Front Matter

This book offers a hands-on introduction to differential privacy, combining formal foundations with executable code and practical design patterns.

The material has evolved through lecture notes, workshops, and collaborations with academics and practitioners, gradually expanding to cover both classical and modern topics.

We are grateful to the many contributors—readers, reviewers, and colleagues—whose questions, suggestions, and corrections have shaped this book.

Abstract

This book provides a comprehensive, example-driven introduction to differential privacy through the lens of practical programming. Bridging the gap between theory and implementation, it walks readers through core mechanisms, such as the Laplace and Exponential mechanisms, smooth sensitivity, sample-and-aggregate, and the sparse vector technique, all while grounding each in executable Python examples. With an emphasis on hands-on learning and reproducibility, the material is designed for learners who wish to move beyond abstract definitions and understand how differential privacy is applied to real datasets, models, and systems.

The chapters of this book are organized around both foundational theory and practical concerns: sensitivity and composition are introduced early, followed by in-depth treatments of de-identification, synthetic data generation, and private machine learning. The book also includes discussion of subtle implementation challenges such as efficiency, numerical stability, privacy accounting, and optimizations like ghost clipping. Wherever possible, examples use familiar tools like pandas, numpy, and matplotlib to increase clarity with data scientists.

By making privacy-preserving algorithms concrete and programmable, the book aims to lower the barrier to entry for researchers, engineers, and educators working with sensitive data. It is intended as both a self-contained reference and a foundation for further exploration into formal privacy and responsible AI.

Evolution

We welcome feedback of all kinds—on structure, missing or excessive material, unclear explanations, potential exercises, as well as any errors or typos.

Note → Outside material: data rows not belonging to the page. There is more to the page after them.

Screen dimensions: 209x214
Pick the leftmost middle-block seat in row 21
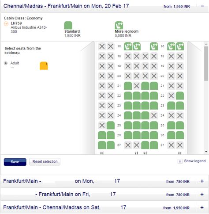[128, 86]
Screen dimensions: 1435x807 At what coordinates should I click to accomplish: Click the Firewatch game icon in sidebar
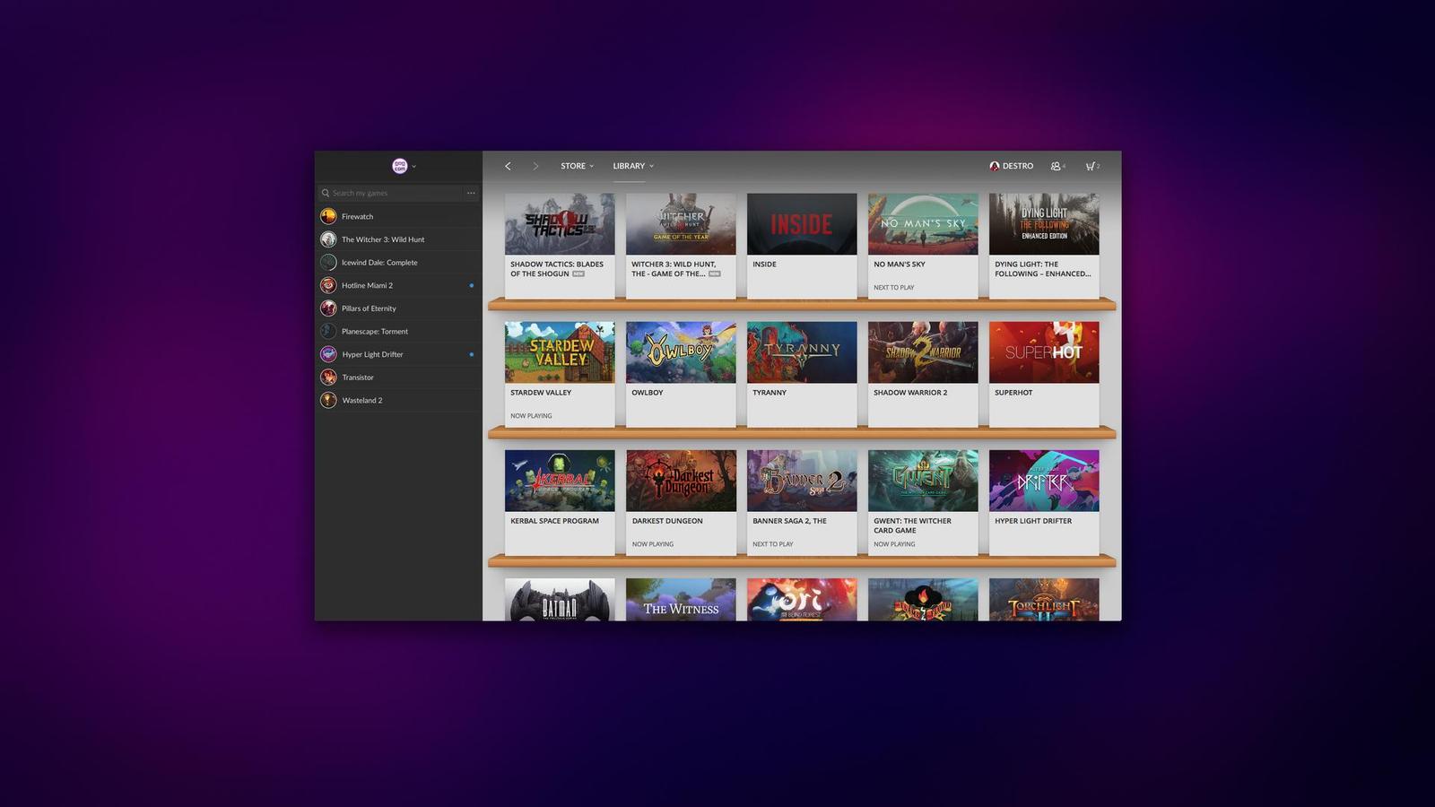328,216
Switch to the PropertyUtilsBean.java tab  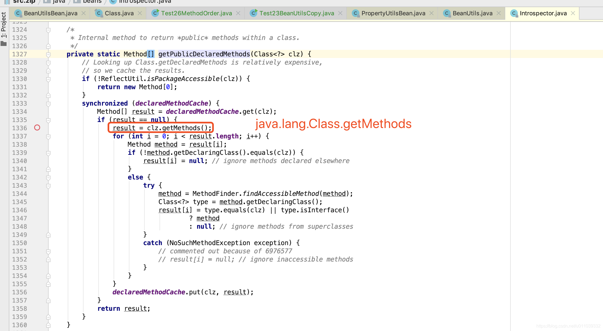[393, 13]
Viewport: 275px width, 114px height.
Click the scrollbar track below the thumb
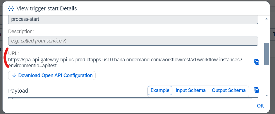pos(267,79)
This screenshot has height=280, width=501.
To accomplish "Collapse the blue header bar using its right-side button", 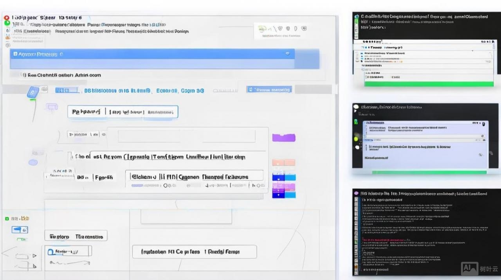I will pyautogui.click(x=288, y=54).
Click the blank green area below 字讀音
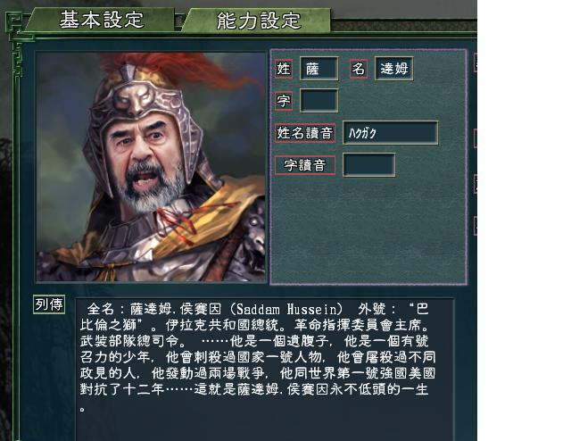571x441 pixels. coord(368,229)
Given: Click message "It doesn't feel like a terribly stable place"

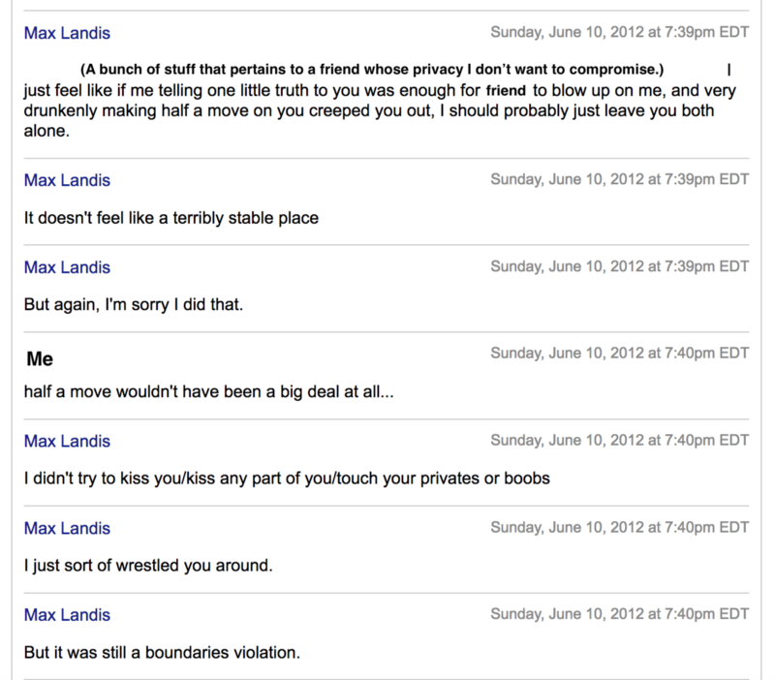Looking at the screenshot, I should [x=171, y=218].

The book is maintained on GitHub, and contributions via pull requests are encouraged.

If you have suggestions, plans, questions, or general thoughts, feel free to reach out to either author via email.

Acknowledgements

For pull requests big and small, and expert translation, we would like to thank all our contributors!

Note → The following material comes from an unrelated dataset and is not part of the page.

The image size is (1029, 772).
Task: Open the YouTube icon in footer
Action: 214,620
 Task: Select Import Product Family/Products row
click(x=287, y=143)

Background Resources: Discrete Mathematics and Probability

This book assumes some familiarity with basic concepts from discrete mathematics and probability theory. If it’s been a while since you’ve encountered these topics, or if you’re new to them, the following resources offer excellent introductions and refreshers. While not exhaustive, this list emphasizes texts and courses that are widely used, accessible to programmers, and well-aligned with the material in this book.

Discrete Mathematics

Many of the privacy techniques we’ll explore involve reasoning about sets, functions, relations, and graphs. You’ll also encounter formal logic and proofs, especially when we define privacy guarantees precisely. To build or reinforce your foundations, here are some options:

• Discrete Mathematics and Its Applications, Kenneth H. Rosen
  A comprehensive and widely used textbook. Covers all the essentials: logic, proof techniques, set theory, combinatorics, and graph theory. Suitable for self-study or classroom use. [1]

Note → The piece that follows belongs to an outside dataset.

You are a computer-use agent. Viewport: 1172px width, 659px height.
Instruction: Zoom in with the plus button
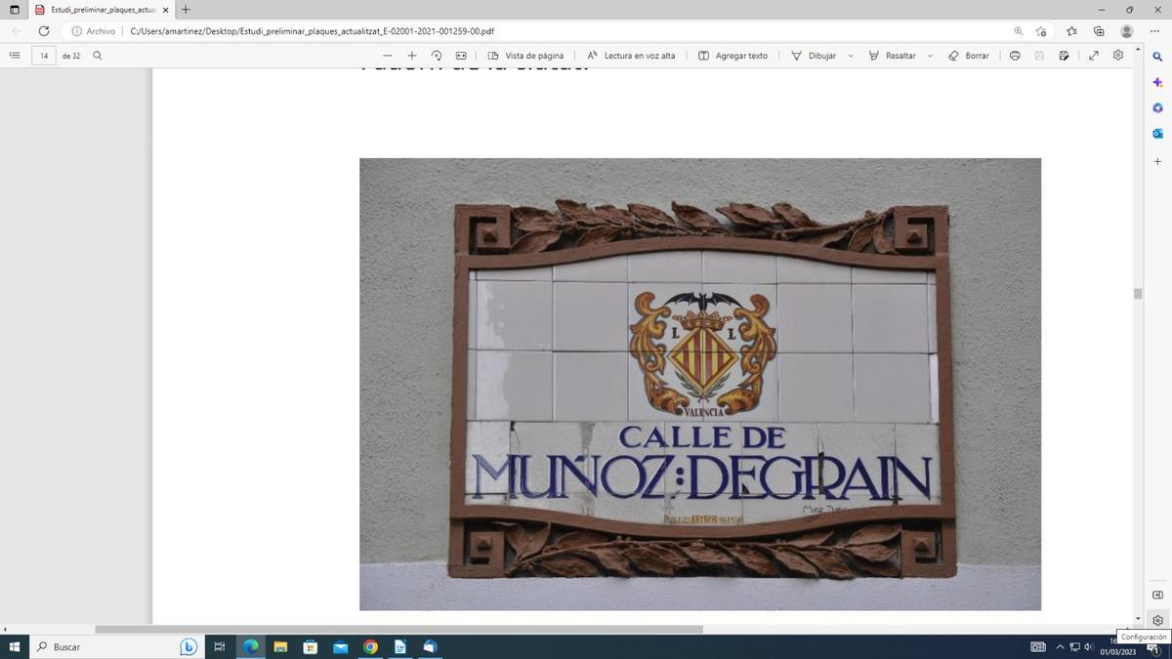tap(411, 56)
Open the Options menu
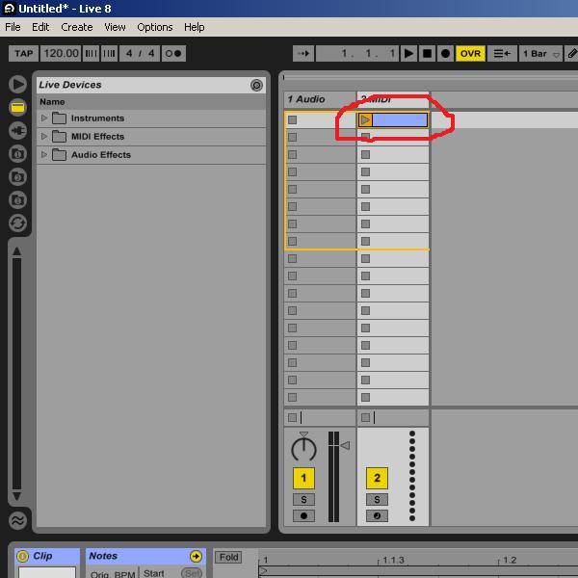This screenshot has height=578, width=578. pos(154,27)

• Mathematics for Computer Science, Eric Lehman, Tom Leighton, and Albert R. Meyer (MIT)
  A free textbook developed for MIT’s introductory discrete math course. It blends theoretical depth with clarity. Great for students with programming experience. [2] Download PDF

• Discrete Mathematics: An Open Introduction, Oscar Levin
  A free and open-source text that offers an intuitive and example-driven approach to logic, induction, and modular arithmetic. [3] Online book

Probability

Privacy techniques like the Laplace and Gaussian mechanisms rely on randomized algorithms, and a firm understanding of probability will help you make sense of how (and why) these methods work.

• A First Course in Probability, Sheldon Ross
  A classic introduction. Covers the fundamentals with clear explanations and many examples. Particularly strong on discrete random variables and distributions. [4]

• Introduction to Probability, Dimitri P. Bertsekas and John N. Tsitsiklis
  Used in MIT courses, this book emphasizes intuition alongside rigorous analysis. Excellent for learning both theory and applications. [5]

• Introduction to Probability, Charles Grinstead and J. Laurie Snell
  A highly readable and freely available textbook. Especially good for beginners or those looking to brush up. [6] Download PDF

A Note on Prerequisites

You don’t need to be a mathematician to understand differential privacy — but a bit of mathematical thinking will go a long way. If you’re already comfortable with Python, NumPy, and Pandas (as this book assumes), you’re more than capable of picking up any background math you need on the road!